RECORDS SUPPLIED -

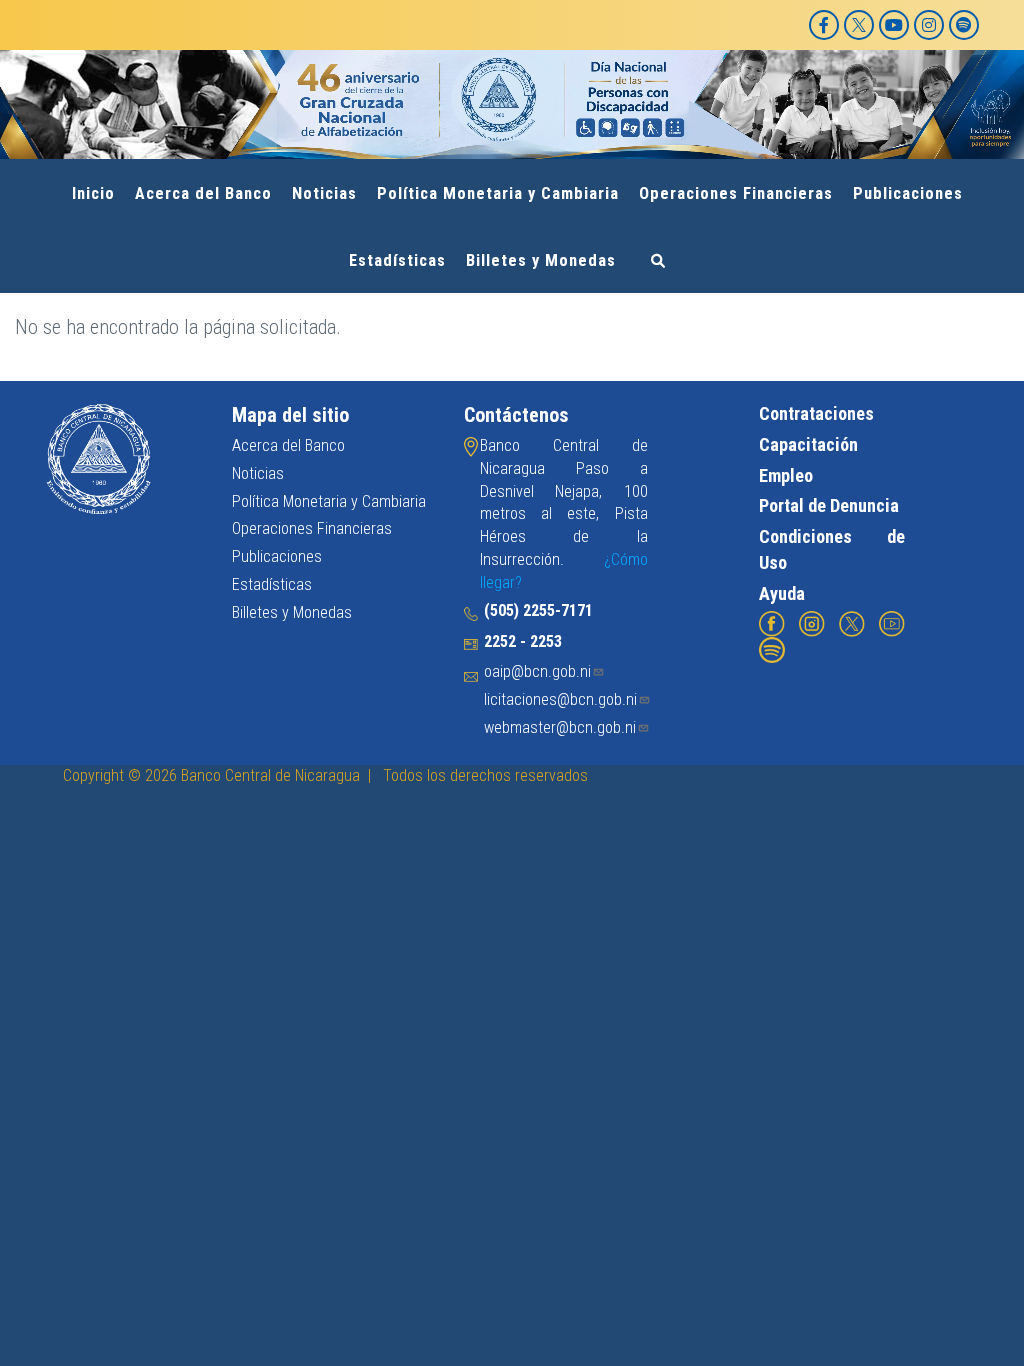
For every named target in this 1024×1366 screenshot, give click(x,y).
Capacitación (808, 444)
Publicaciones (908, 193)
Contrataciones (816, 413)
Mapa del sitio (290, 415)
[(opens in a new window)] (772, 623)
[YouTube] (894, 25)
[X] (859, 25)
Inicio (93, 193)
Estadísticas (397, 260)
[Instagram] (929, 25)
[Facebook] (824, 25)
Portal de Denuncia (829, 505)
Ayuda (782, 593)
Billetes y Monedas (541, 260)
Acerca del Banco (203, 193)
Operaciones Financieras (736, 193)
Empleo (786, 475)
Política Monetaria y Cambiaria (498, 193)
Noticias (324, 193)
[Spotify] (964, 25)
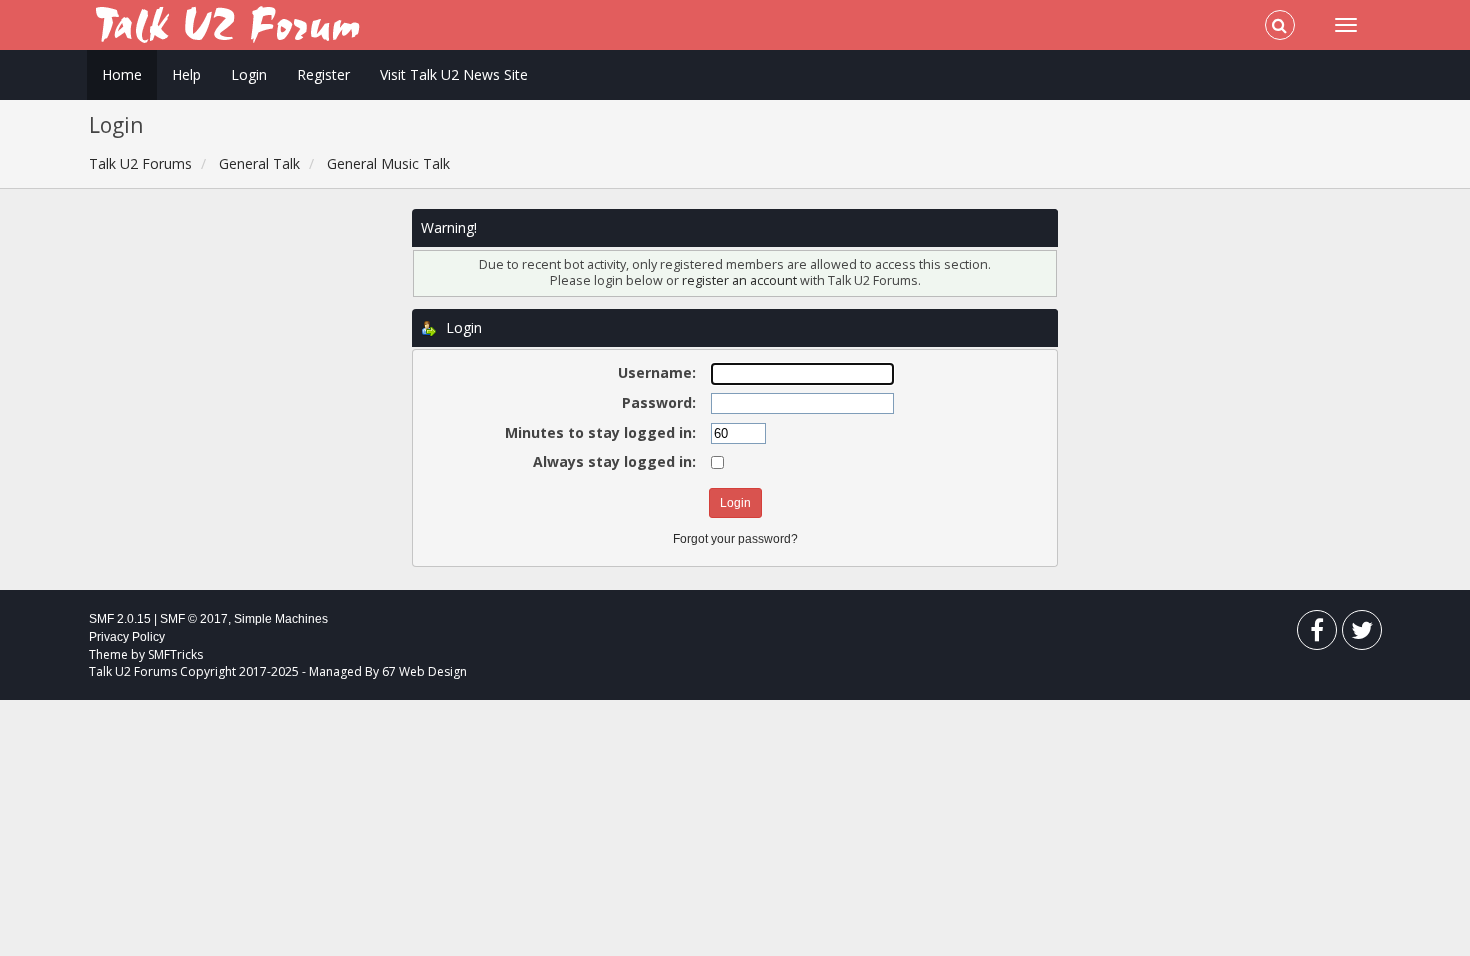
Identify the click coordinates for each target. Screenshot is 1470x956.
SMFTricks (175, 654)
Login (249, 74)
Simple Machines (281, 619)
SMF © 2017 (194, 619)
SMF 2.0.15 (120, 619)
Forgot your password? (735, 539)
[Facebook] (1317, 634)
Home (122, 74)
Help (186, 74)
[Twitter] (1362, 634)
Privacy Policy (127, 637)
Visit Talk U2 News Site (454, 74)
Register (323, 74)
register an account (741, 280)
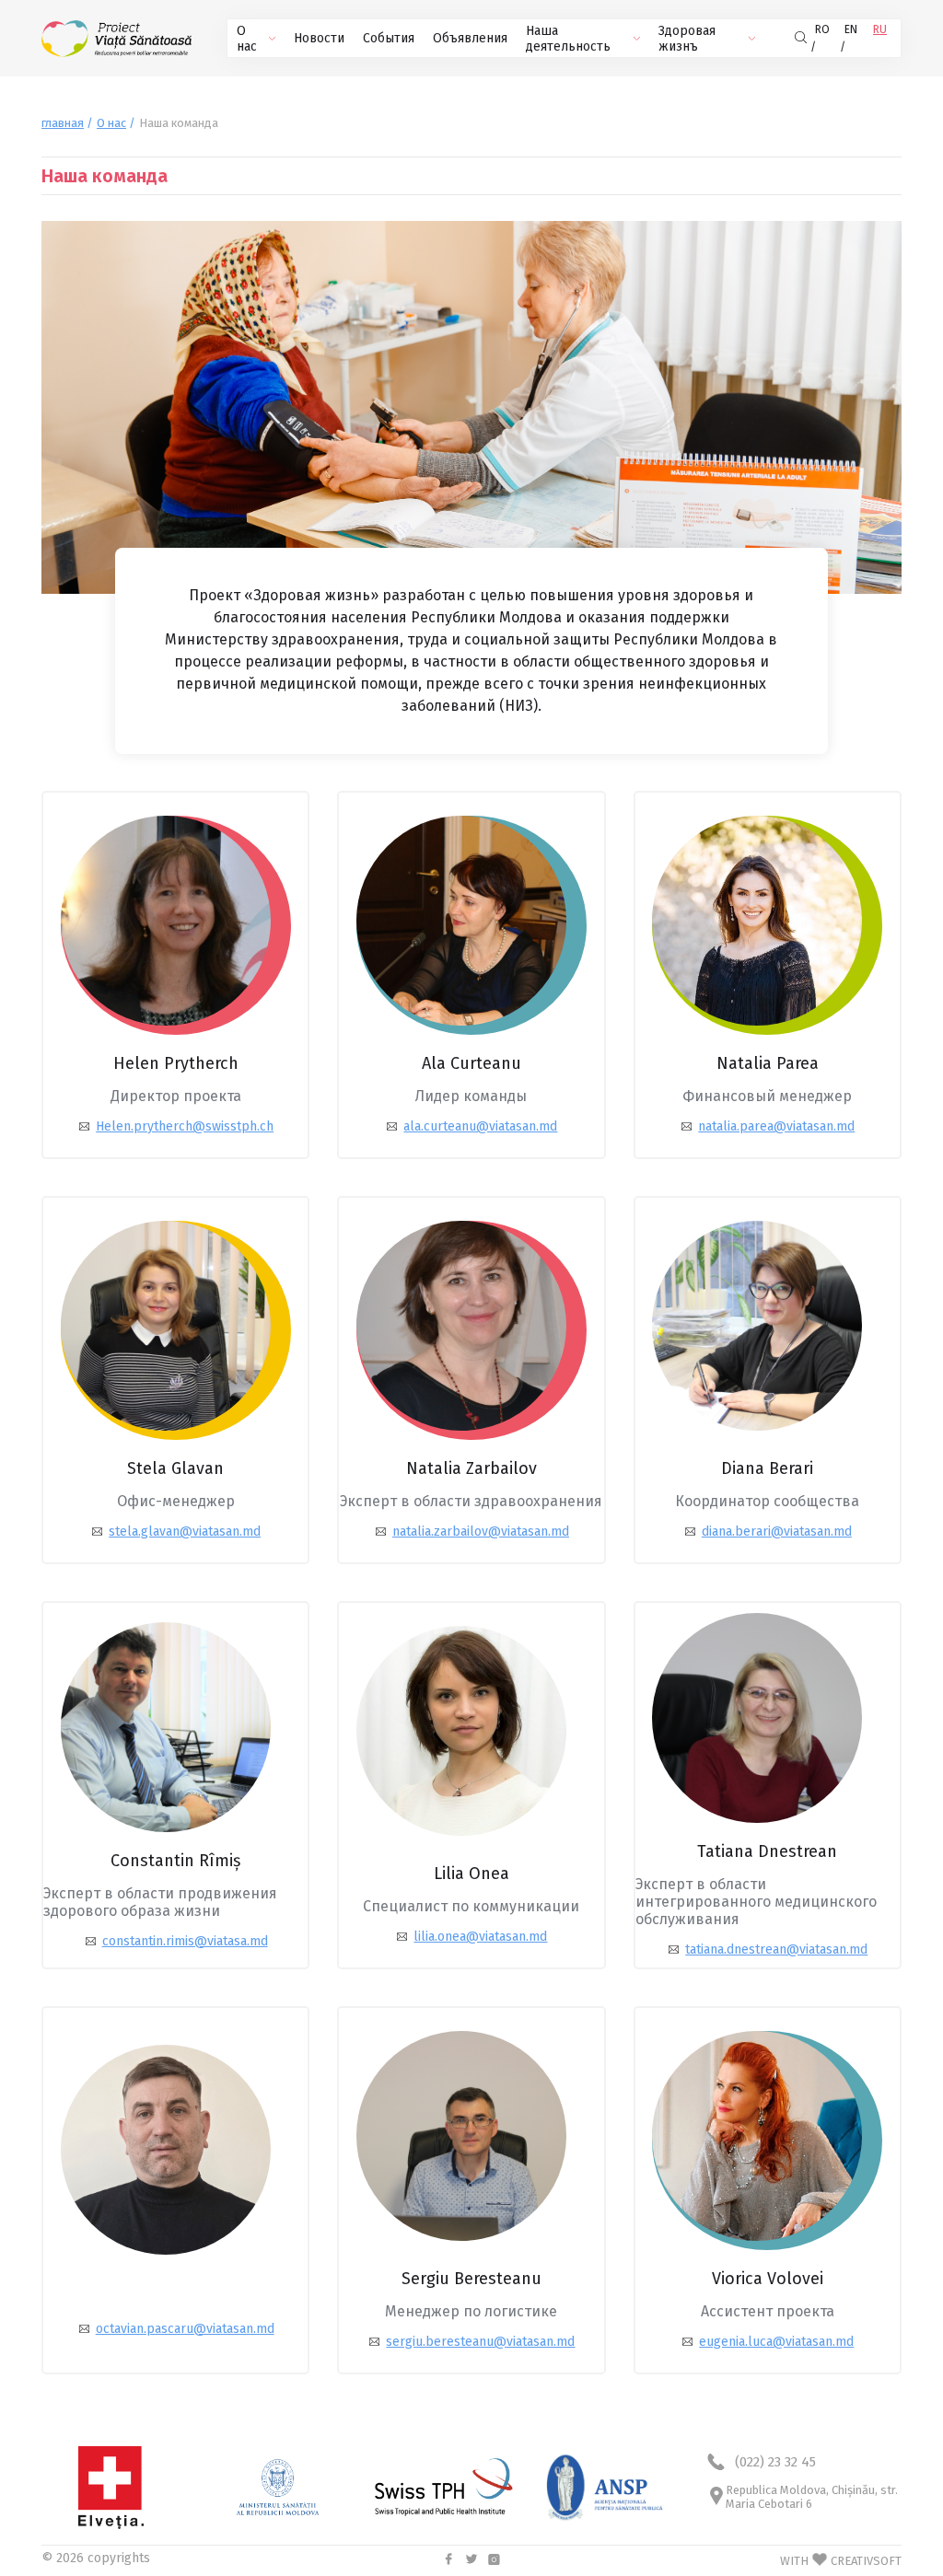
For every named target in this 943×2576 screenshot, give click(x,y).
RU (880, 29)
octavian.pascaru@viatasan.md (185, 2329)
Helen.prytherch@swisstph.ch (185, 1126)
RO (822, 29)
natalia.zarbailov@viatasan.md (480, 1531)
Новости (319, 38)
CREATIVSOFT (866, 2561)
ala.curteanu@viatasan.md (480, 1126)
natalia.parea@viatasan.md (776, 1126)
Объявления (470, 38)
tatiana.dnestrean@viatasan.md (776, 1949)
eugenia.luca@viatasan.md (776, 2342)
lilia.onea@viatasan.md (480, 1936)
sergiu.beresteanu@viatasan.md (480, 2342)
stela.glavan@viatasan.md (185, 1531)
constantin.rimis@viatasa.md (185, 1941)
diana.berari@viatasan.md (777, 1531)
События (388, 38)
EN (850, 29)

PROBLEM STATEMENT - Omit the pictures; print the records above exactly.

ANSWER TO THE PROBLEM -
For every named target in this 1024×1366 screenshot, give click(x,y).
Capacitación (808, 444)
Publicaciones (908, 193)
Contrataciones (816, 413)
Mapa del sitio (290, 415)
[(opens in a new window)] (772, 623)
[YouTube] (894, 25)
[X] (859, 25)
Inicio (93, 193)
Estadísticas (397, 260)
[Instagram] (929, 25)
[Facebook] (824, 25)
Portal de Denuncia (829, 505)
Ayuda (782, 593)
Billetes y Monedas (541, 260)
Acerca del Banco (203, 193)
Operaciones Financieras (736, 193)
Empleo (786, 475)
Política Monetaria y Cambiaria (498, 193)
Noticias (324, 193)
[Spotify] (964, 25)
Identify the click coordinates for each target. Screenshot is 1470x956.
SMFTricks (175, 654)
Login (249, 74)
Simple Machines (281, 619)
SMF © 2017 (194, 619)
SMF 2.0.15 (120, 619)
Forgot your password? (735, 539)
[Facebook] (1317, 634)
Home (122, 74)
Help (186, 74)
[Twitter] (1362, 634)
Privacy Policy (127, 637)
Visit Talk U2 News Site (454, 74)
Register (323, 74)
register an account (741, 280)
For every named target in this 943×2576 screenshot, give click(x,y).
RU (880, 29)
octavian.pascaru@viatasan.md (185, 2329)
Helen.prytherch@swisstph.ch (185, 1126)
RO (822, 29)
natalia.zarbailov@viatasan.md (480, 1531)
Новости (319, 38)
CREATIVSOFT (866, 2561)
ala.curteanu@viatasan.md (480, 1126)
natalia.parea@viatasan.md (776, 1126)
Объявления (470, 38)
tatiana.dnestrean@viatasan.md (776, 1949)
eugenia.luca@viatasan.md (776, 2342)
lilia.onea@viatasan.md (480, 1936)
sergiu.beresteanu@viatasan.md (480, 2342)
stela.glavan@viatasan.md (185, 1531)
constantin.rimis@viatasa.md (185, 1941)
diana.berari@viatasan.md (777, 1531)
События (388, 38)
EN (850, 29)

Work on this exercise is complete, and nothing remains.